Uma agricultura apenas realizável em caixas de petri, e lamelas de microscópio, cujas conclusões finais de exequibilidade e segurança ambiental são alcançadas, não pelo método científico mas pelo código digital de programas de folha de cálculo em que cada zero e valor percentual adicionado é significativo de mais um ato negador da sacralidade da omesostase da natureza.
A privatização da Vida, o seu envenenamento, o ataque aos agricultores e cientistas pela Monsanto foram evidenciados pelos testemunhos diretos das suas vítimas que sobreviveram
Mais um rio poluído, mais uma vida negada que engrossará a lista mensal das “externalidades negativas”, a preencher por um funcionário yuppie da Monsanto cuja barba cuidadosamente feita e camisa alva contrasta com a escuridão do fundo da máquina de transformar vida em dinheiro.
As distâncias geográficas e linguísticas esfumaram-se em segundos. Apesar da preparação autogestionada e voluntária de um evento mundial de três dias, tudo flui para a realização calma do programa combinado.

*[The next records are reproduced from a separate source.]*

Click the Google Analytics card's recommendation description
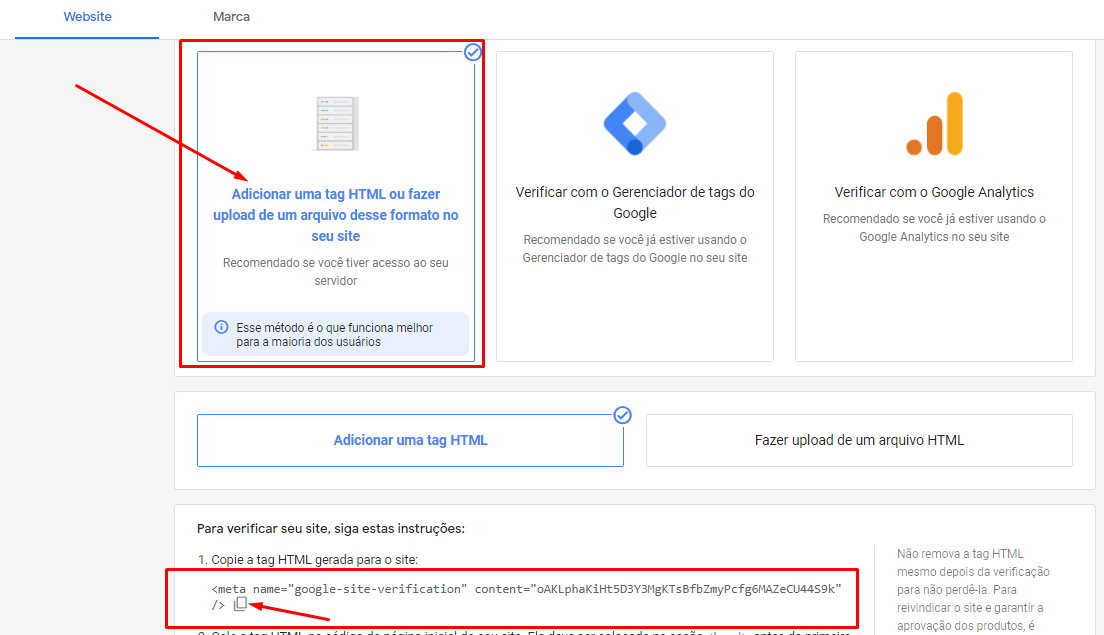Screen dimensions: 1104x635 (934, 228)
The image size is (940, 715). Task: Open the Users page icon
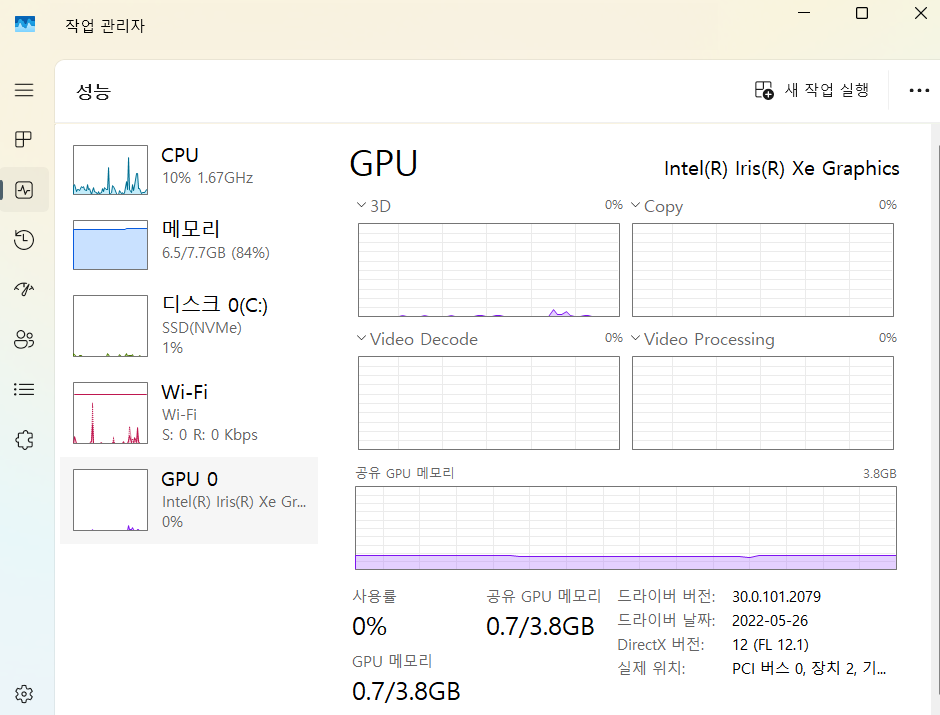pyautogui.click(x=24, y=340)
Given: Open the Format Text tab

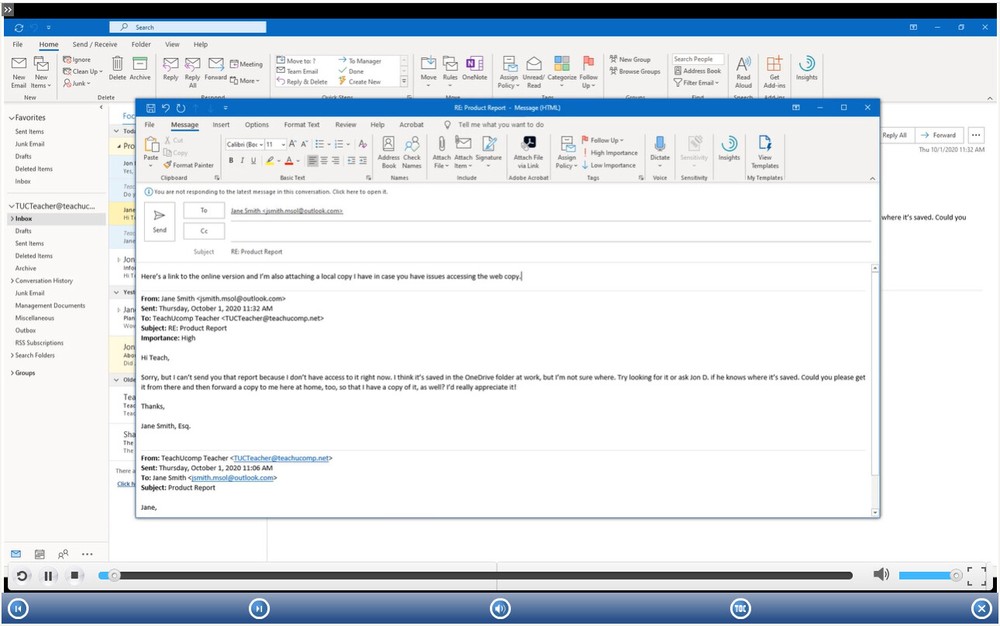Looking at the screenshot, I should (x=301, y=124).
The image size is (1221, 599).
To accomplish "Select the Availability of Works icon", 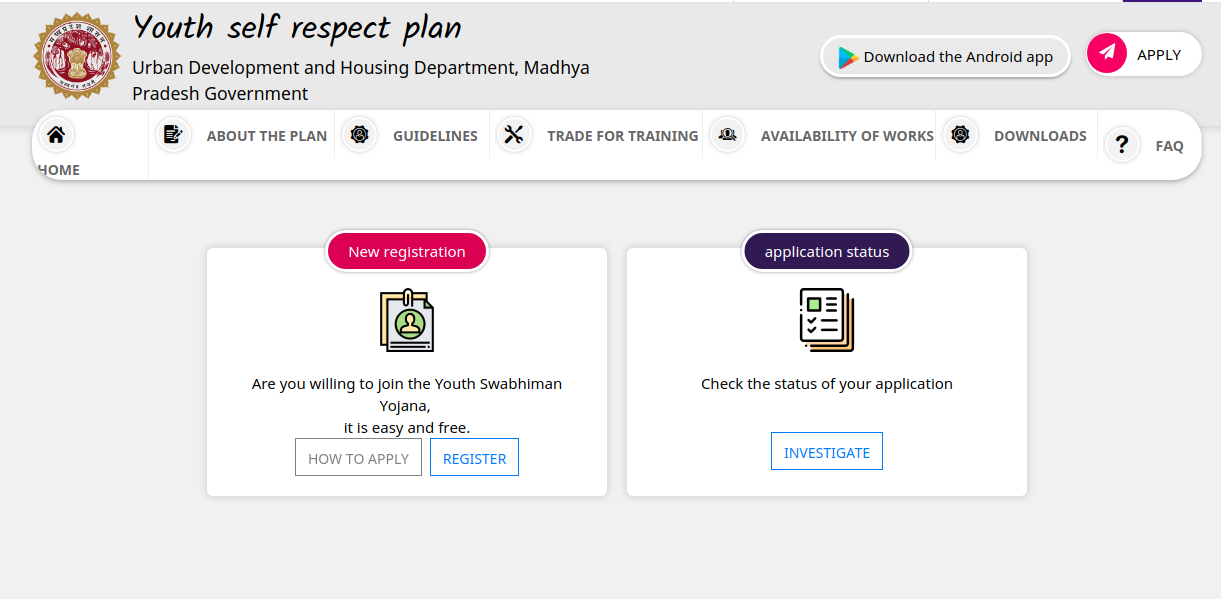I will [727, 133].
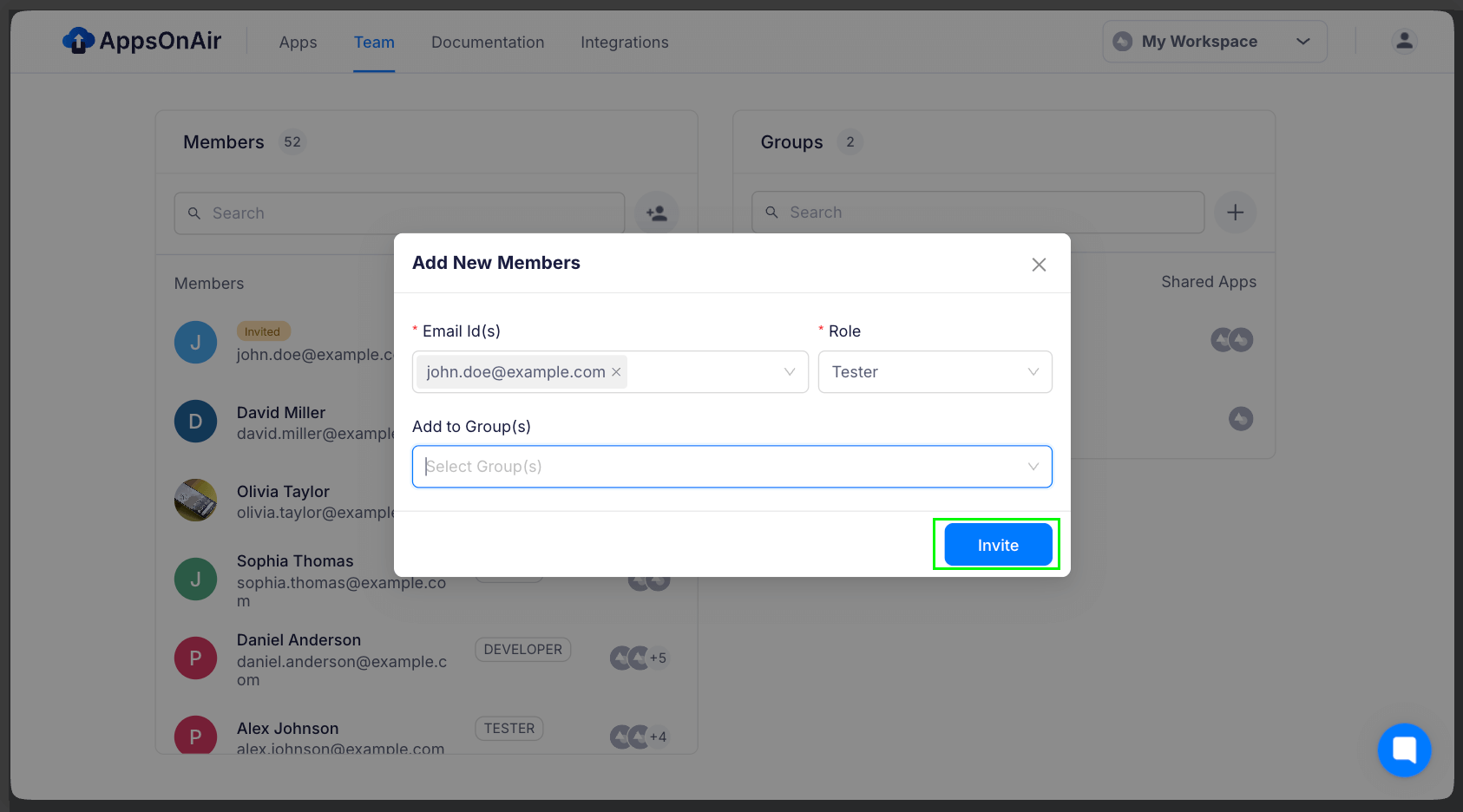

Após a abertura do dia com a participação dos embaixadores da iniciativa, as horas seguintes foram preenchidas com o eco de vozes que observam no seu quotidiano o resultado direto da utilização de produtos rotulados de “praticamente seguro” e “ performance melhorada”.
A privatização da Vida, o seu envenenamento, o ataque aos agricultores e cientistas pela Monsanto foram evidenciados pelos testemunhos diretos das suas vítimas que sobreviveram.
Fernando Cabaleiro, advogado argentino fundador da ONG “Nature of Rights” que iniciou em 2008 um processo judicial junto dos tribunais nacionais contra as fumigações aéreas foi um dos testemunhos desta Assembleia. A ele, juntaram-se movimentos de camponeses do Brasil, Sri Lanka, Nigéria, Filipinas, Vietnam, Burkina Faso e Índia. Nivia da Silva, do Movimento Sem Terra, denunciou ainda que no Brasil, bem como em outros países do Sul Global, se utilizam agrotóxicos produzidos pela Monsanto que foram banidos da Europa e dos Estados Unidos da América por serem uma ameaça à saúde pública. O racismo ambiental promovido por esta empresa fica assim, uma vez mais exposto ao mundo.
Na Assembleia dos Povos estão também presentes movimentos como o Global Justice Now, a Coordination Against Bayer, ASeed-Europa, Cooperativa Sin Fronteiras, Navdanya, entre outras. De Portugal estão presentes o GAIA Portugal, Rede Círculos de Sementes, Porto pelo Ambiente, Plataforma Transgénicos Fora e Plataforma contra o TTIP.
Conclusões prévias
Nestes dias faz-se história. O Tribunal Monsanto não é o fim, mas o início de uma luta mais organizada contra os crimes das corporações transnacionais. Daqui irão sair forças coletivas de resistência ao biocapitalismo, estratégias organizadas, coletivas e solidárias para fazer frente às injustiças promovidas por estas transnacionais.
A fusão da Bayer-Mosanto dá-nos mais força, porque o inimigo está cada vez maior e cada vez mais afeta todas as dimensões das nossas vidas
Nestes dias, ouviram-se histórias, partilharam-se testemunhos e ganhamos mais força.
A fusão da Bayer com a Monsanto não nos enfraquece, muito pelo contrário. A fusão da Bayer-Mosanto dá-nos mais força, porque o inimigo está cada vez maior e cada vez mais afeta todas as dimensões das nossas vidas.